BRIEF
Find each line of the material below in which the word "computer" occurs, and return it.

TASK INPUTS
****************************************
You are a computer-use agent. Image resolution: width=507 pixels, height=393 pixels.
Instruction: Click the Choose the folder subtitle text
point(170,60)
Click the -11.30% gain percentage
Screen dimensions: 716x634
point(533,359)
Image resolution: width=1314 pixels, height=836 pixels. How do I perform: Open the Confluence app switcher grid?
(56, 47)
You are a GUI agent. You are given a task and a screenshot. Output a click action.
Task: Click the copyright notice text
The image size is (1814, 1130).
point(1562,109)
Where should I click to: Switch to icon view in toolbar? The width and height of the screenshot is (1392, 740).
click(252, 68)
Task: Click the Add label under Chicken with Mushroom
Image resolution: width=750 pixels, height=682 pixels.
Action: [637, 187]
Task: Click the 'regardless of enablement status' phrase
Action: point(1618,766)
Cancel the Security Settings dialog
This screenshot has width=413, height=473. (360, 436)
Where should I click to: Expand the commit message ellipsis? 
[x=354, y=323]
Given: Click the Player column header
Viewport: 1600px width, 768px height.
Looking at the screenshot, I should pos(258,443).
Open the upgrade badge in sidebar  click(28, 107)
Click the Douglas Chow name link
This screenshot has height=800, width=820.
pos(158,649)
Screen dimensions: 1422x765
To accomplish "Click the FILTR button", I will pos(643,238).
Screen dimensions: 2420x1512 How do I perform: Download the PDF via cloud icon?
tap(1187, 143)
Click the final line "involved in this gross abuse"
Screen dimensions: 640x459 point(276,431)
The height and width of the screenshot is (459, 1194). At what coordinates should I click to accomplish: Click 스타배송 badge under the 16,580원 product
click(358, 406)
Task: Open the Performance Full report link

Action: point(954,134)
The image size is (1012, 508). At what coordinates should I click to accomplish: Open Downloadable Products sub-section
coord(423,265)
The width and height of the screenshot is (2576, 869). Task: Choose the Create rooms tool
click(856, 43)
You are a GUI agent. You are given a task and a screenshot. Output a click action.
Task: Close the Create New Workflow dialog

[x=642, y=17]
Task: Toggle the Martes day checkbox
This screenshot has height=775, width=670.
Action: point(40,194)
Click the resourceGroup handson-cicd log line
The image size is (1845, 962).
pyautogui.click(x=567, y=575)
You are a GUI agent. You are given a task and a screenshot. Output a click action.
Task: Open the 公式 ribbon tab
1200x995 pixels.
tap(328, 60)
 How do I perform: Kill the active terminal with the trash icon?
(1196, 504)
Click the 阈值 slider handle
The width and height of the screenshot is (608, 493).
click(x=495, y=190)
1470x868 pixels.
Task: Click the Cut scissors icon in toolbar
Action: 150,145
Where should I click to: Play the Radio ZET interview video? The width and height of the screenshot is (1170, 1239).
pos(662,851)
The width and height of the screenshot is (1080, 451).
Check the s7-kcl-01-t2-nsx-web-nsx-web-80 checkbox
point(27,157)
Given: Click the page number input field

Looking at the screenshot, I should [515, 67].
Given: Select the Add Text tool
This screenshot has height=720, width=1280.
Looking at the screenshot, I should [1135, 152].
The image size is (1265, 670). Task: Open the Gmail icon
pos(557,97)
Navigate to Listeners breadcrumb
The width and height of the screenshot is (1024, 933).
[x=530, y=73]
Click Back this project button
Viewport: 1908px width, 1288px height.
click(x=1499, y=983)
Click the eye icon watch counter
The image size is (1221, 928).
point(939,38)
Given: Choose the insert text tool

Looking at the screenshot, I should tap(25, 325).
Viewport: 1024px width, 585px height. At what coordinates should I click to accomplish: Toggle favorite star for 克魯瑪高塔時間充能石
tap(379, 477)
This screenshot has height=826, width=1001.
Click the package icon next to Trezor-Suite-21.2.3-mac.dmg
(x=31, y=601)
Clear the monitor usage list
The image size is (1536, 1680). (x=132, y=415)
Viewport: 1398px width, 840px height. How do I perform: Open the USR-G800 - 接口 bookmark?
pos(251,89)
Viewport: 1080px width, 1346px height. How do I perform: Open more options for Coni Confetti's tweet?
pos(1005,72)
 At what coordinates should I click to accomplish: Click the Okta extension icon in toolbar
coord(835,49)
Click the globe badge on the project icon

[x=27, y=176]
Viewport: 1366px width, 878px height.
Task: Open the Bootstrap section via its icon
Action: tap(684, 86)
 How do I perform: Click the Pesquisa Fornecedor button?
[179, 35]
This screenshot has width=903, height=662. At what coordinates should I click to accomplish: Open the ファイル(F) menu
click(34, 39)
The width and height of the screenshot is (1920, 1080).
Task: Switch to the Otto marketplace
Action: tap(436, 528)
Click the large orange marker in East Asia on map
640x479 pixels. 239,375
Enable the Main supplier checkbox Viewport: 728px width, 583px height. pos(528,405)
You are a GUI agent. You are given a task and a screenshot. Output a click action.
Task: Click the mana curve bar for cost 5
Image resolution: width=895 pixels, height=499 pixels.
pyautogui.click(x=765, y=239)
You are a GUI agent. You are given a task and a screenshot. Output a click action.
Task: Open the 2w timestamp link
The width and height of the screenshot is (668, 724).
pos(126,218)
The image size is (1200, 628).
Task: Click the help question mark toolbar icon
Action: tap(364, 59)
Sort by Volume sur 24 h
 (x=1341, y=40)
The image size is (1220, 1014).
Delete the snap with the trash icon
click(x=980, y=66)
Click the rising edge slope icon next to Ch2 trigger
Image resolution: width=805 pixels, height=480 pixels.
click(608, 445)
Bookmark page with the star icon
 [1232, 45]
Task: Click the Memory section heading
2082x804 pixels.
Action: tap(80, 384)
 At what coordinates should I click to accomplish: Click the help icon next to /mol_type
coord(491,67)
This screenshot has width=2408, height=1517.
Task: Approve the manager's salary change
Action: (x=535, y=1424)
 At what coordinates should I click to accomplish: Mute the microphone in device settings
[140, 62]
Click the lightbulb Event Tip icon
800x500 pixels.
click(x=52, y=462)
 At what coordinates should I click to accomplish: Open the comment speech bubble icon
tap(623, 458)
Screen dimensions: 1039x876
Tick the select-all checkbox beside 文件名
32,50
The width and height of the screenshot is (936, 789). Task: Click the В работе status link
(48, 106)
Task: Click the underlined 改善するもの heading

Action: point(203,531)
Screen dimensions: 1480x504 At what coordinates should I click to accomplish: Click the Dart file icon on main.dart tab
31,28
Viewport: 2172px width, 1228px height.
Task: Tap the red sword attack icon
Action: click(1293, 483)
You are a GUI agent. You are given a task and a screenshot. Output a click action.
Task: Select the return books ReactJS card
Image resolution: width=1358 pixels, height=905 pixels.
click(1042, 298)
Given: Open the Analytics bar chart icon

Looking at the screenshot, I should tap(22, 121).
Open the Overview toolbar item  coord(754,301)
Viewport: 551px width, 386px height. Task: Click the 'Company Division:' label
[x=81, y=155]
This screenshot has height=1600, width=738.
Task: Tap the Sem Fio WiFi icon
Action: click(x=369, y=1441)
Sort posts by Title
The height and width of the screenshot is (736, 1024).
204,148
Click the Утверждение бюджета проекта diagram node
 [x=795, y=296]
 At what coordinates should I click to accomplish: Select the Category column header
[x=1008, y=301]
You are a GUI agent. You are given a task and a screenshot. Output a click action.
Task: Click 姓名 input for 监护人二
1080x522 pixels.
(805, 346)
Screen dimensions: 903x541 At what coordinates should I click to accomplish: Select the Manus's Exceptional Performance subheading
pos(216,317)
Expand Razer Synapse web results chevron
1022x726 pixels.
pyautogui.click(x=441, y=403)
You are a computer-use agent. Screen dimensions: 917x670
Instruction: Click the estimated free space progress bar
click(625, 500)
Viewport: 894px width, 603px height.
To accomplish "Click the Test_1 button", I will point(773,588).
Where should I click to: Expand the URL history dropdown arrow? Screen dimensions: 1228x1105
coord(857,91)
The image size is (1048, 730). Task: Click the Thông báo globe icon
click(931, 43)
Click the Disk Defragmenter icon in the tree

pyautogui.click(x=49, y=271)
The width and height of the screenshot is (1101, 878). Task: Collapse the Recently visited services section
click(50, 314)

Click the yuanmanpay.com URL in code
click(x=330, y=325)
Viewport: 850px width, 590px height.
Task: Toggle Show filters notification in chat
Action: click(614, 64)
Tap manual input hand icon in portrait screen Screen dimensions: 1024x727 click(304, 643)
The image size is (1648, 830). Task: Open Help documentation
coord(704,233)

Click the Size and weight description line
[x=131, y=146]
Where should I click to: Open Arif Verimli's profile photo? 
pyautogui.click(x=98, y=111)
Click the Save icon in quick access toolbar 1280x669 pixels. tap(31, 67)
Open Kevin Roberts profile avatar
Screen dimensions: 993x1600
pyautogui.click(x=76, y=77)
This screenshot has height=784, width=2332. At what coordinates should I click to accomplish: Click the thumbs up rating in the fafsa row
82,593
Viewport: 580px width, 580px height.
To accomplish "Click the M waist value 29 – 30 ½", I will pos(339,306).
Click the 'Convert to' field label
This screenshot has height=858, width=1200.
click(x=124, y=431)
****************************************
OUTPUT OF THE TASK
You are a computer-use agent. Image resolution: width=507 pixels, height=393 pixels.
You are a computer-use agent. Screen dimensions: 917x670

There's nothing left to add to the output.